After upgrading to depthai=3.2.1, my existing face detection pipeline broke with the error:

RuntimeError: NNArchive should contain exactly one YOLO head. Found 0 YOLO heads.

This pipeline was working fine in previous versions of depthai V3.

Setup Details

depthai version: 3.2.1 (was working in earlier 3.1.0)
Model: face-detection-retail-0004 (SSD-based, not YOLO)
Node type: SpatialDetectionNetwork
Hardware: Oak-D (RVC2)

Code Context

I'm using the model as an RVC2 archive with this configuration:

FACE_ARC = FACE_ARC = MODULE_DIR / "face-detection-retail-0004.rvc2.tar.xz"

sdn = p.create(dai.node.SpatialDetectionNetwork)
sdn.setNNArchive(dai.NNArchive(FACE_ARC))

My config.json specifies an SSD parser, not YOLO:

{
  "config_version": "1.0",
  "model": {
    "metadata": {
      "name": "face-detection-retail-0004",
      "path": "face-detection-retail-0004.blob",
      "precision": "float32"
    },
    "inputs": [
      {
        "name": "data",
        "dtype": "float32",
        "input_type": "image",
        "shape": [1, 3, 300, 300],
        "layout": "NCHW",
        "preprocessing": {
          "mean": [0.0, 0.0, 0.0],
          "scale": [1.0, 1.0, 1.0],
          "reverse_channels": false,
          "interleaved_to_planar": false
        }
      }
    ],
    "outputs": [
      { "name": "detection_out", "dtype": "float32" }
    ],
    "heads": [
      {
        "parser": "SSD",
        "metadata": {
          "classes": ["background","face"],
          "n_classes": 1,
          "iou_threshold": 0.5,
          "conf_threshold": 0.5,
          "max_det": 200,
          "anchors": null
        },
        "outputs": ["detection_out"]
      }
    ]
  }
}

Questions

1. Is this an intentional breaking change?

The error message explicitly requires a YOLO head, but I didn't see anything related to this documented in the release notes.

2. How can I use newer models (YuNet, SCRFD) with `SpatialDetectionNetwork`?

I was previously advised to migrate to YuNet or SCRFD for better performance, but I hit a roadblock:

Problem: These models seem to require a NeuralNetwork node, not SpatialDetectionNetwork
Requirement: I need the spatial coordinates (X, Y, Z) that SpatialDetectionNetwork provides, not just 2D bounding boxes

Questions:

Can YuNet or SCRFD be configured to work with SpatialDetectionNetwork?
Do they need to be converted to a specific format (YOLO heads)?
Is there example config.json or conversion guidance for using these models with spatial detection?
Or is there a different approach to get spatial coordinates from a NeuralNetwork node?

aljaz

Hi joshbarclay

Thanks for reporting the bug!
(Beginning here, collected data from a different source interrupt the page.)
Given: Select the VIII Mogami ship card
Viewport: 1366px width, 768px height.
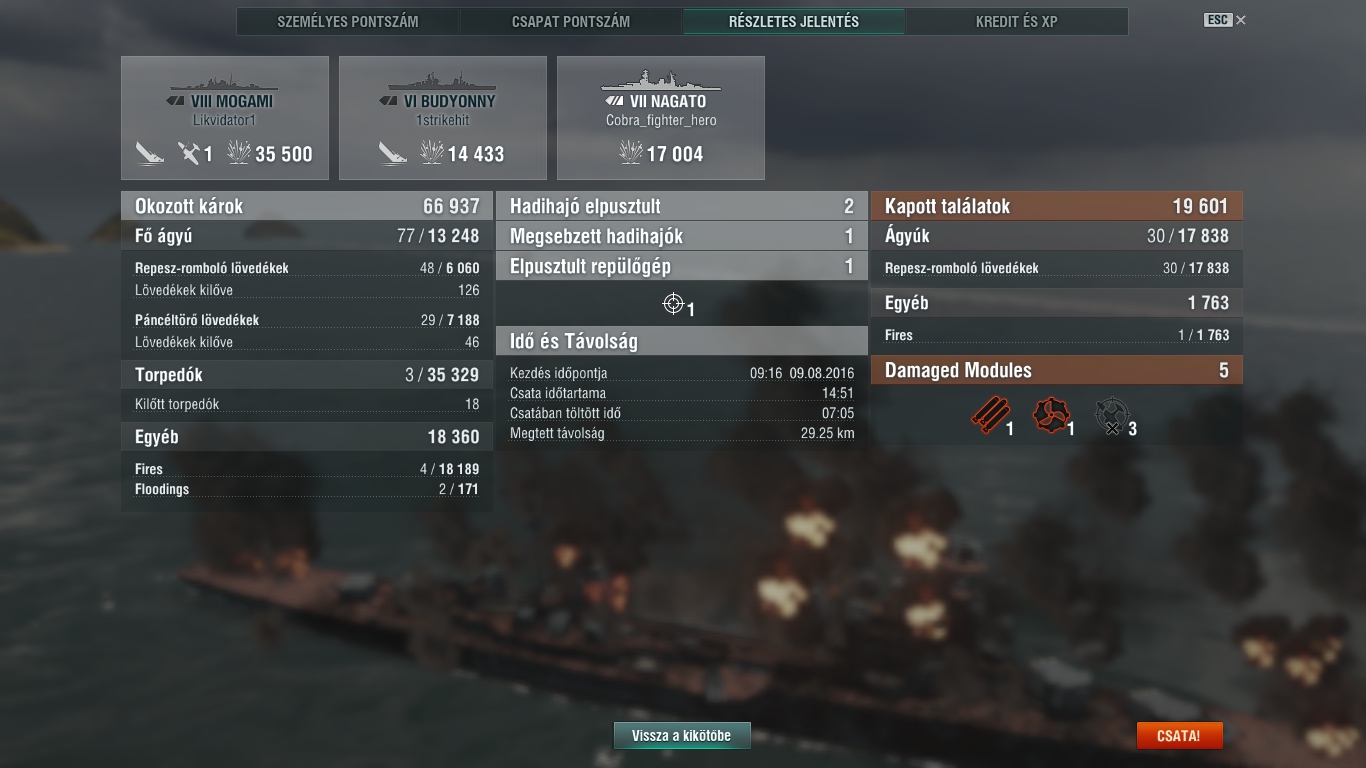Looking at the screenshot, I should 225,118.
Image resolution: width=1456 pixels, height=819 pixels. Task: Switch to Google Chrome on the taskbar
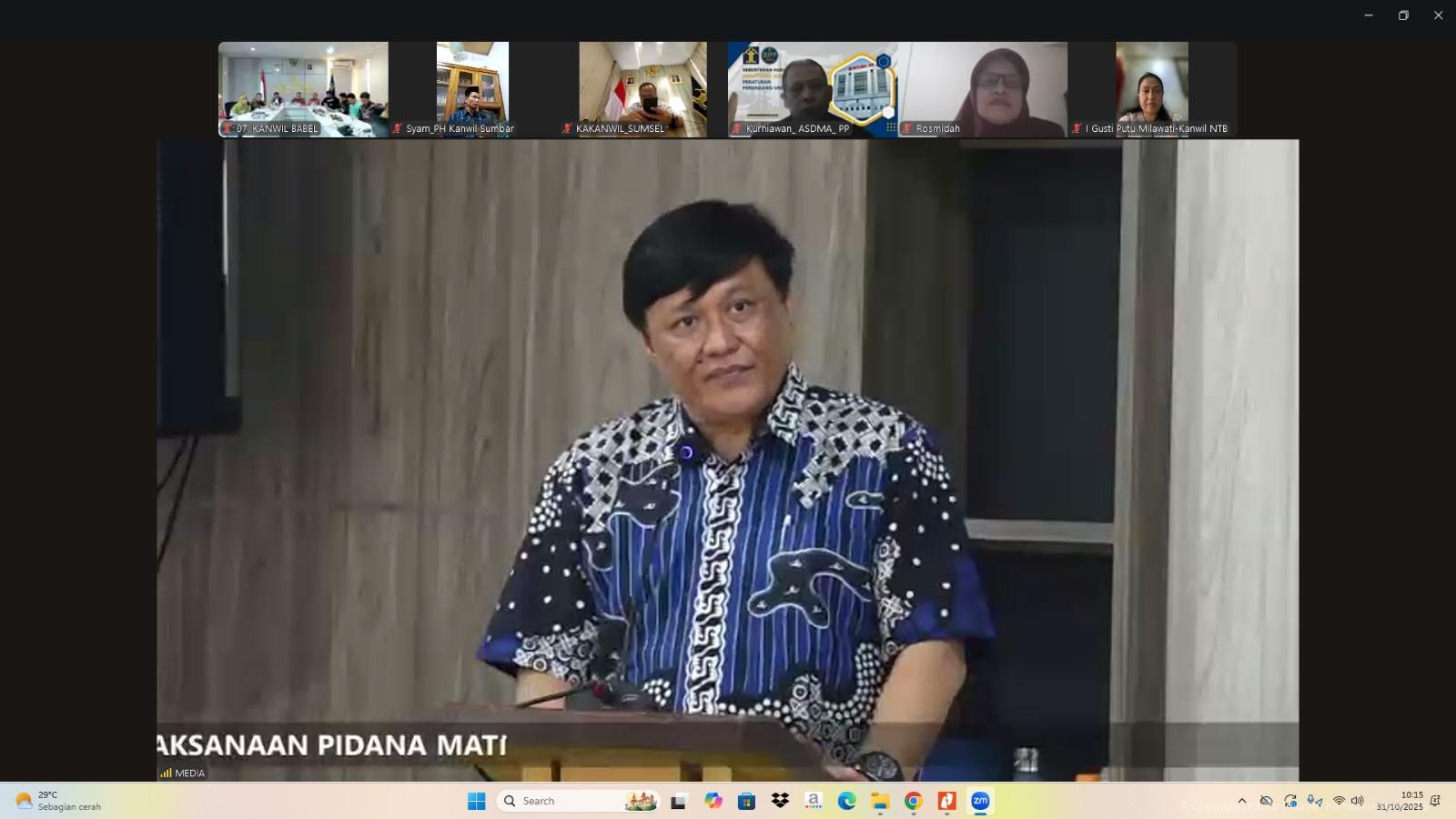[914, 801]
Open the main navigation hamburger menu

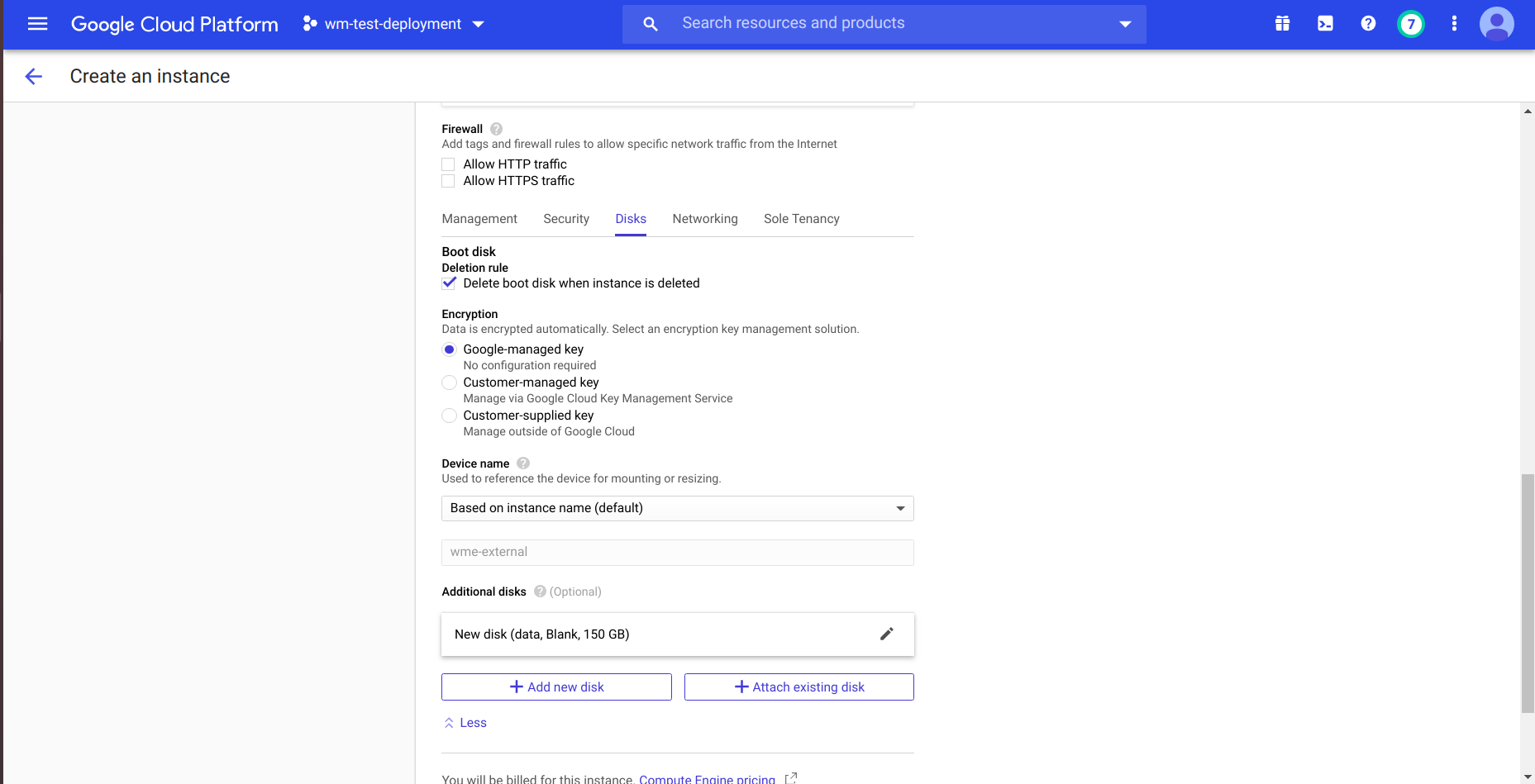[37, 24]
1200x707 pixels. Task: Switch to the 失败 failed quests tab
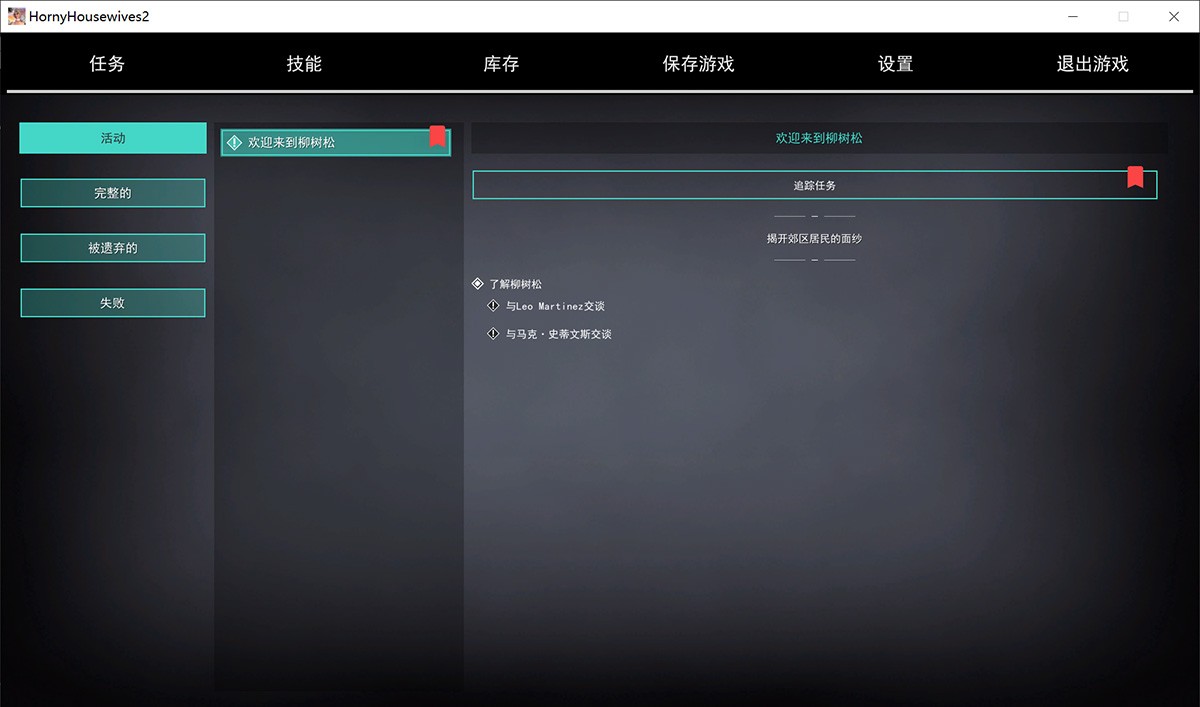[x=113, y=303]
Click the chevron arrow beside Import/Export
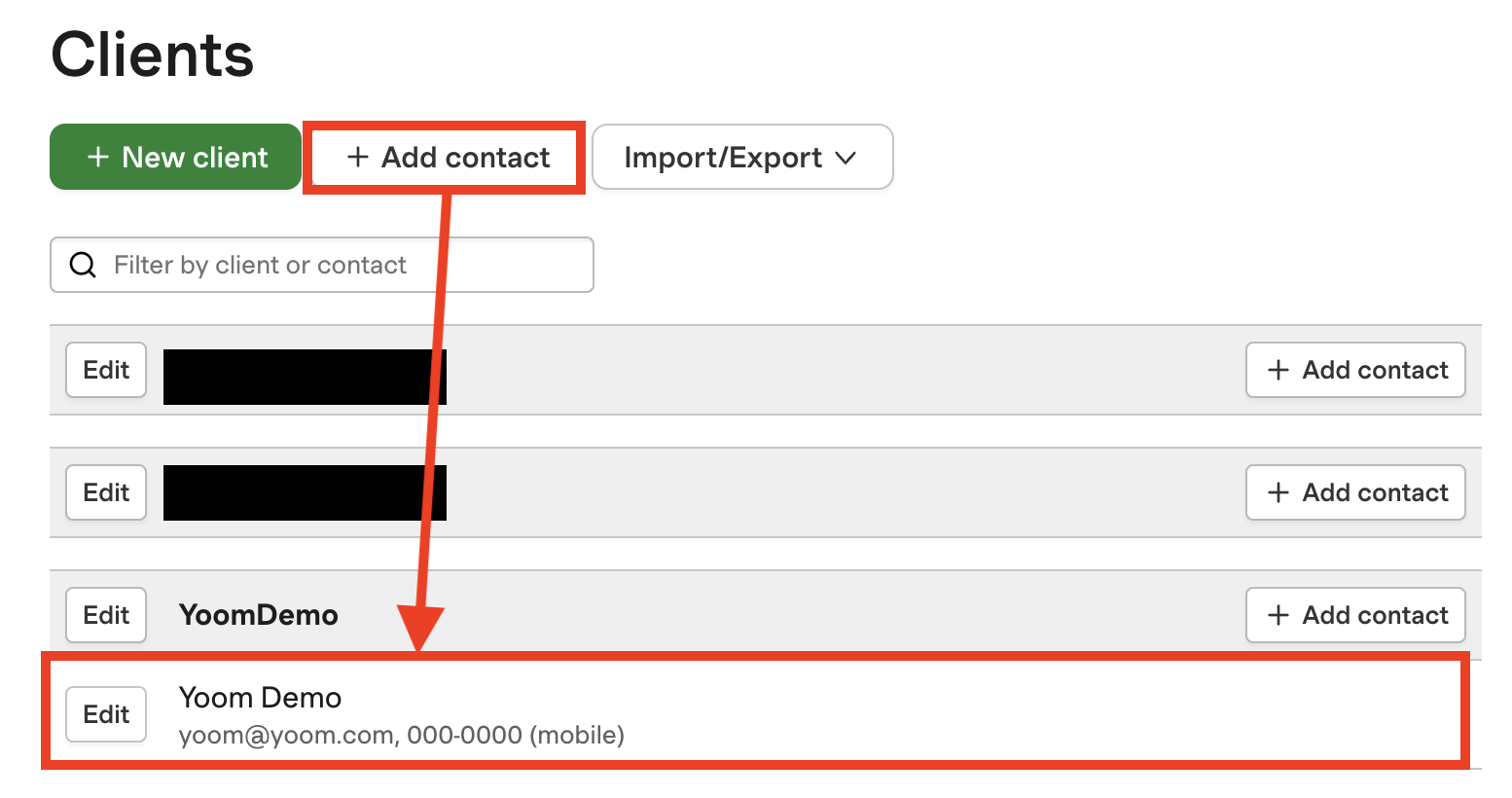 [846, 158]
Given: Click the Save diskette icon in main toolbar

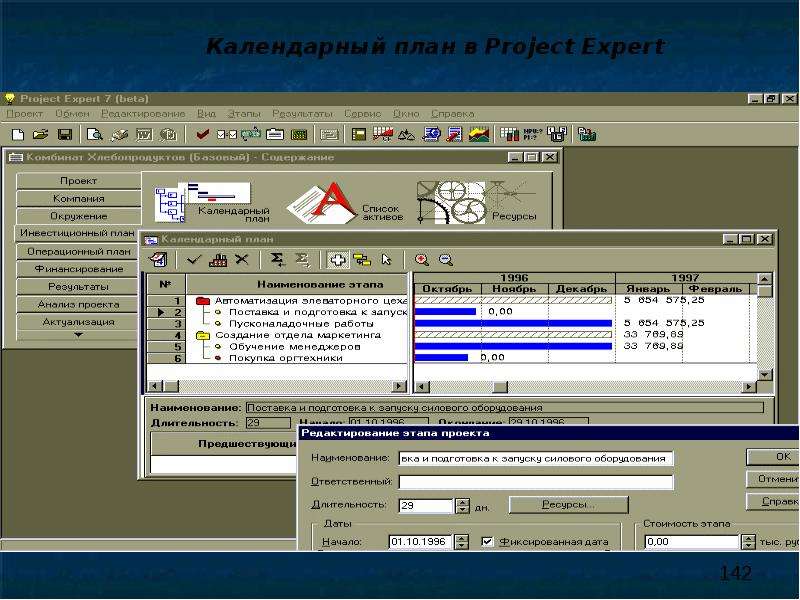Looking at the screenshot, I should [65, 135].
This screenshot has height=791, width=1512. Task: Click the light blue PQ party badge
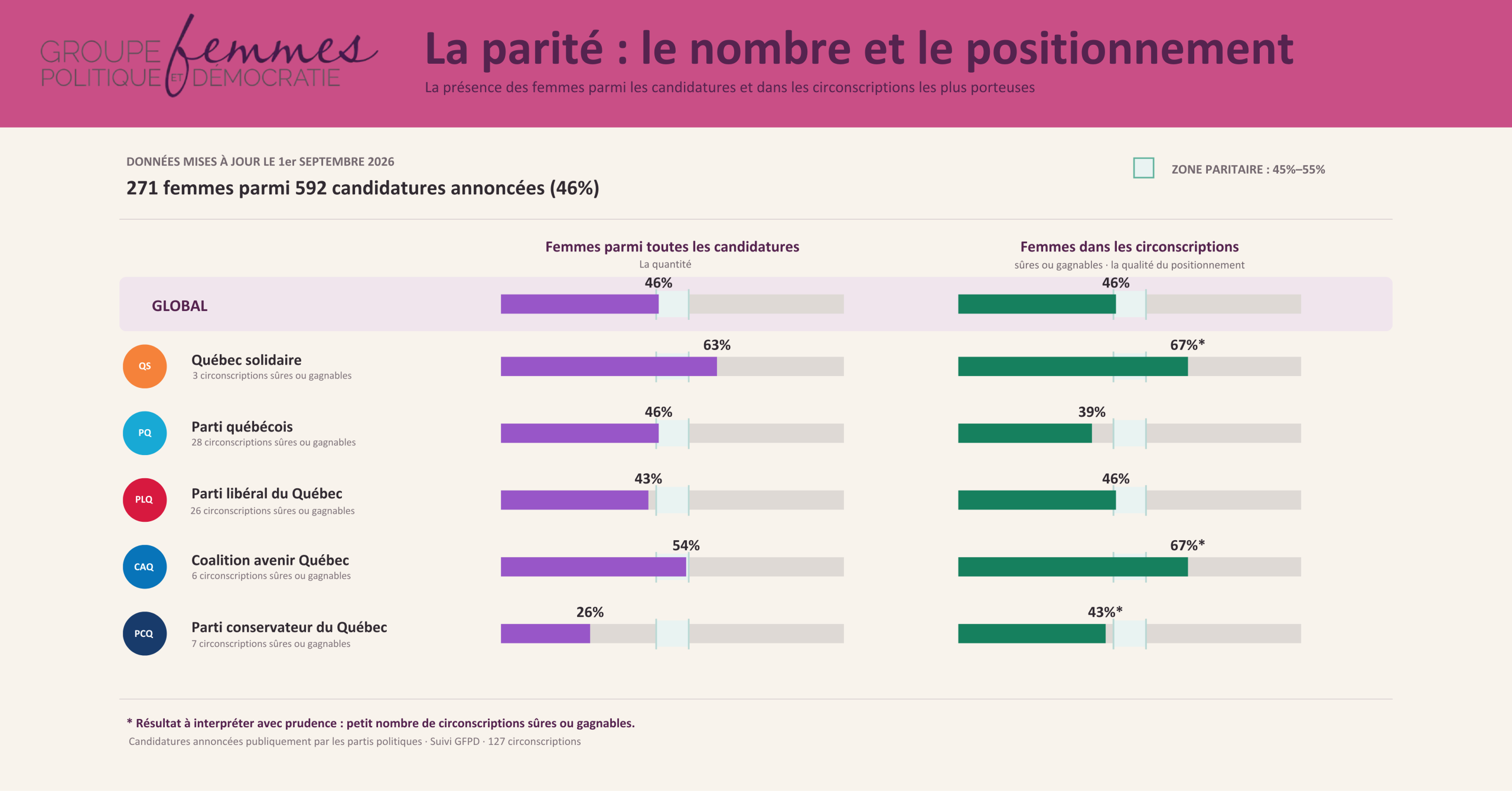coord(145,433)
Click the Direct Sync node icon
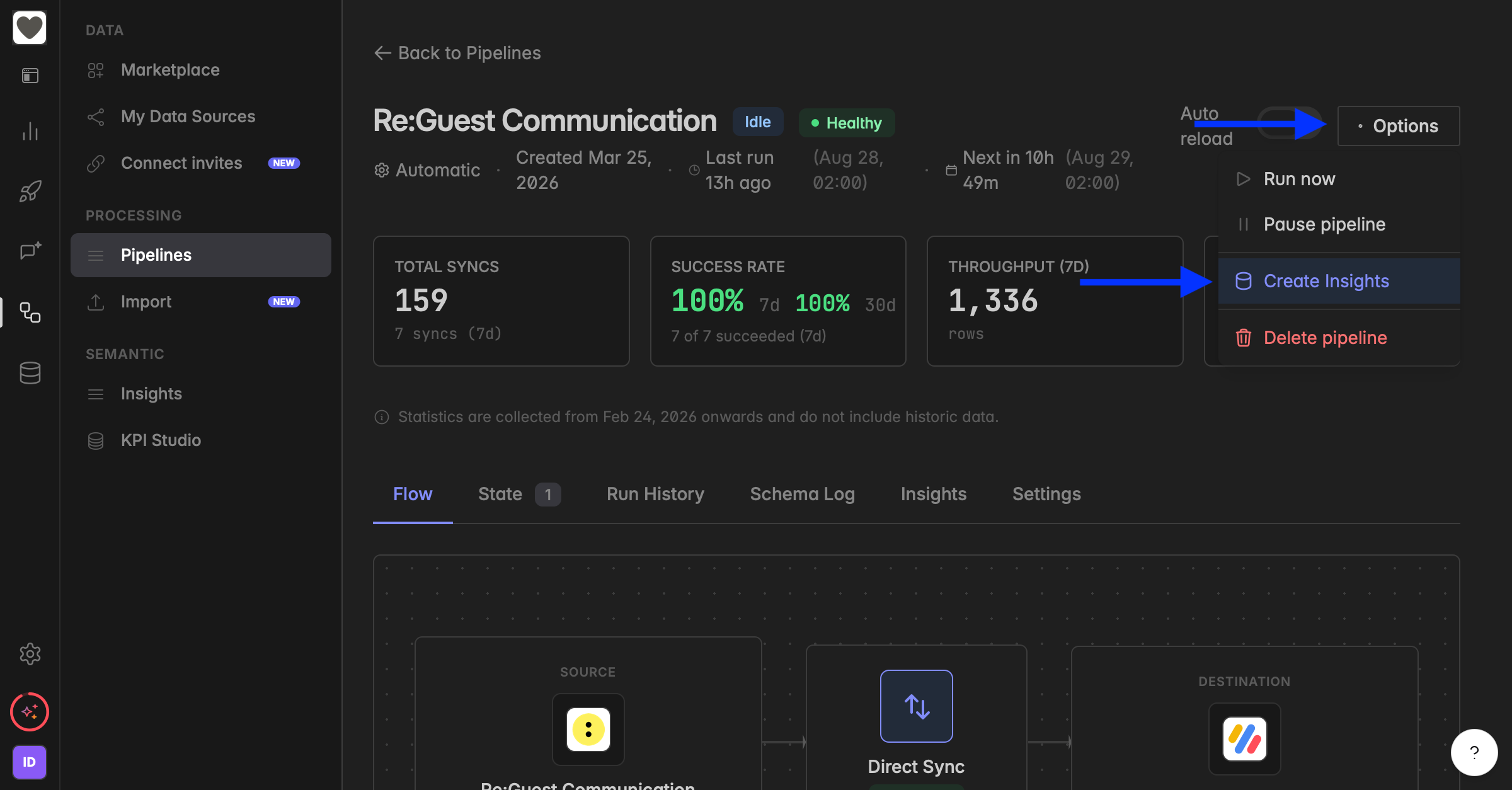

In 3.2.0 we expanded the logic of (Spatial)DetectionNetwork and it looks like we were too stringent with checking NNArchive validity. I've already created a fix for it and it will be available with release 3.3.0. Until then you can use 3.1.0. Regarding your other questions:

How can I use newer models (YuNet, SCRFD) with SpatialDetectionNetwork?

With the current implementation of SpatialDetectionNetwork this is not possible. The only way to do so would be to create a NeuralNetwork node, link it to a custom node to create configs and link that node to SpatialLocationCalculator node. But I would suggest against this as we have an update to SpatialLocationCalculator that will allow you to directly link ImgDetections messages to the calculator.

Is there example config.json or conversion guidance for using these models with spatial detection?

Sadly no, as `(Spatial)DetectionNetwork` is designed to be only for YOLO and SSD models. All other models require you to use `NeuralNetwork` + some parser + custom logic to create configs for `SpatialLocationCalculator`. We are actively working on adding the parsers for as many models as possible and SpatialLocationCalculator update is already in review and will be in 3.3.0.

Or is there a different approach to get spatial coordinates from a NeuralNetwork node?

Also cannot be done as NeuralNetwork outputs the raw model results which need to be parsed into detections, segmentation, …

I will keep you updated when 3.3.0 is released with the improved features.

Thanks,

Aljaz

joshbarclay

Hi aljaz

I've already created a fix for it and it will be available with release 3.3.0

Thanks for the quick turn around!

We have an update to SpatialLocationCalculator that will allow you to directly link ImgDetections messages to the calculator.

Perfect, great to know that you guys are already working on it! This will be immensely helpful.

Thanks for answering all my questions. I'll be keeping an eye out for 3.3.0 🤠

Josh